Comprenant qu'il n'avait aucune chance de se sortir de là, Dumbledore tenta de s'enfuir mais cinq sorts d'Immobilisation et des menottes d'anti-magie plus tard, l'ancien directeur d'Hogwarts fut emmené vers les prisons du CIS.
-Il n'aurait jamais dû s'en prendre à la meute des Maraudeurs, conclut Remus.
-Ça lui a porté malheur, ça c'est sûr, ricana Sirius.
-Dis, oncle Mus, c'est quand qu'oncle Fen revient ? demanda Harry
-Il a quasiment fini de retrouver tous les enfants Lycan que Dumbledore a kidnappé et placé dans des familles où ils seraient maltraités, déclara doucement Remus.

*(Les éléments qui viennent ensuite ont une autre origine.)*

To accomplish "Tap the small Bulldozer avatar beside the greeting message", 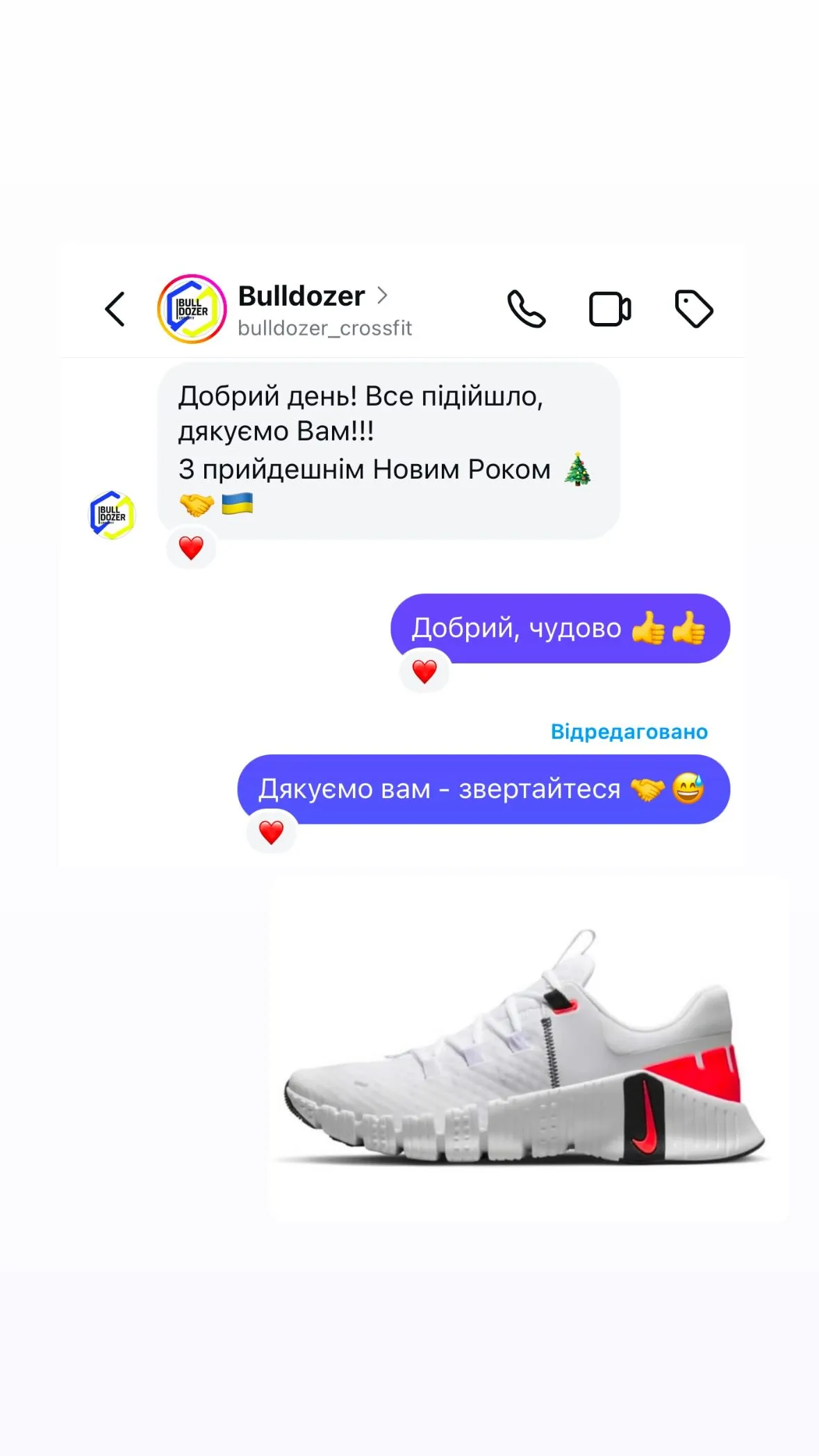I will (111, 514).
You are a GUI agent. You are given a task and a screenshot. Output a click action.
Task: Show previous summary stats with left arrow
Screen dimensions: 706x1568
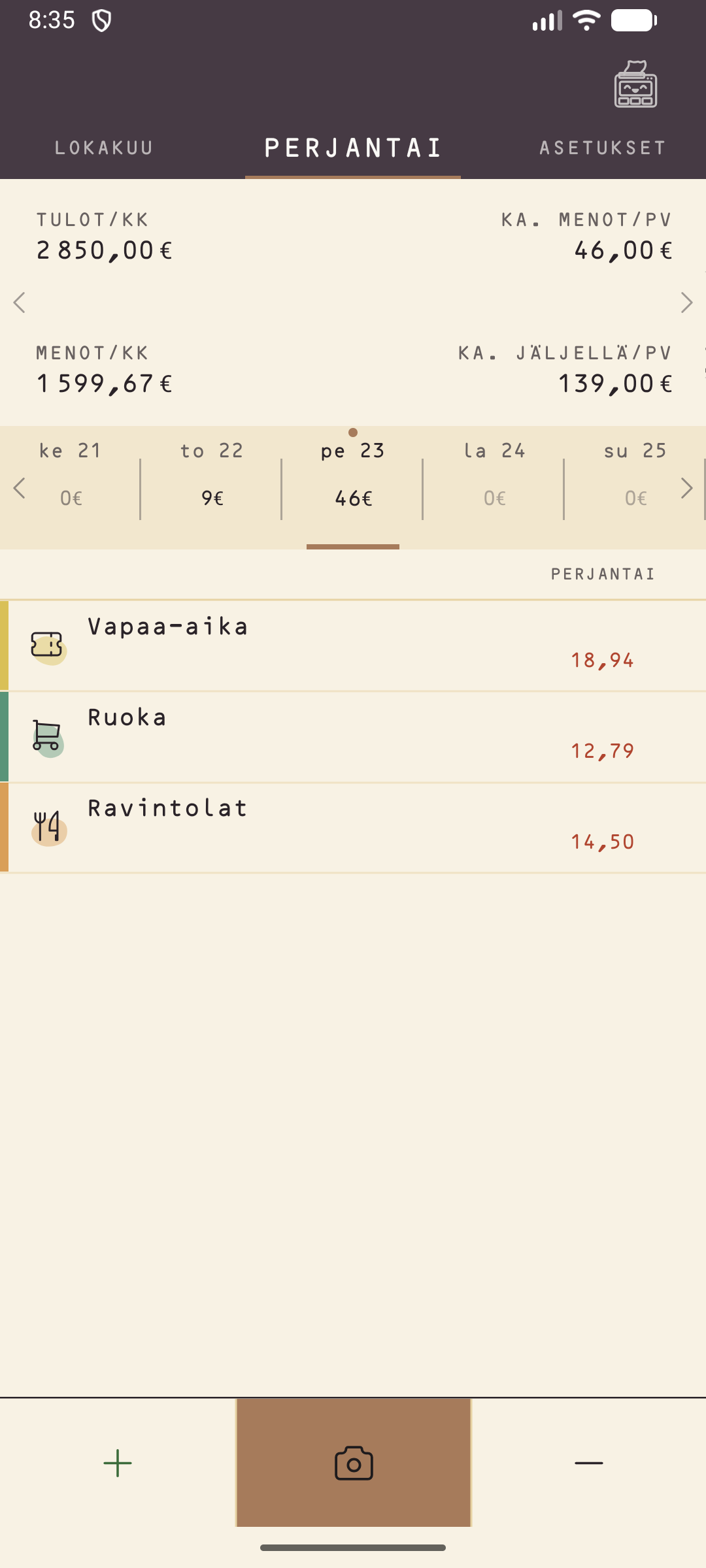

-Dis surtout que tu te languis de ton homme, ricana Sirius. Si j'avais su que Fenrir Greyback pouvait devenir doux comme un agneau en ta présence !
-Maintenant que c'est réglé, on va y aller, rougit Remus en changeant de sujet. Sois gentil, essaie de ne pas te faire prendre si tu fais des blagues, louveteau.
-Promis, oncle Mus !
Alors que les deux Sorciers s'en allaient à leur tour, tout le monde comprit que l'ère de Dumbledore venait de se terminer.
Enfin, presque, songea Severus qui avait senti la signature magique de l'ancien directeur parasiter le nouveau professeur de Défense contre les Forces du Mal. Le maître de Potions se fit une note de contacter Sirius Black pour qu'ils coincent ensemble ce pleutre et qu'ils lui arrachent tous ses secrets, si possible de manière douloureuse.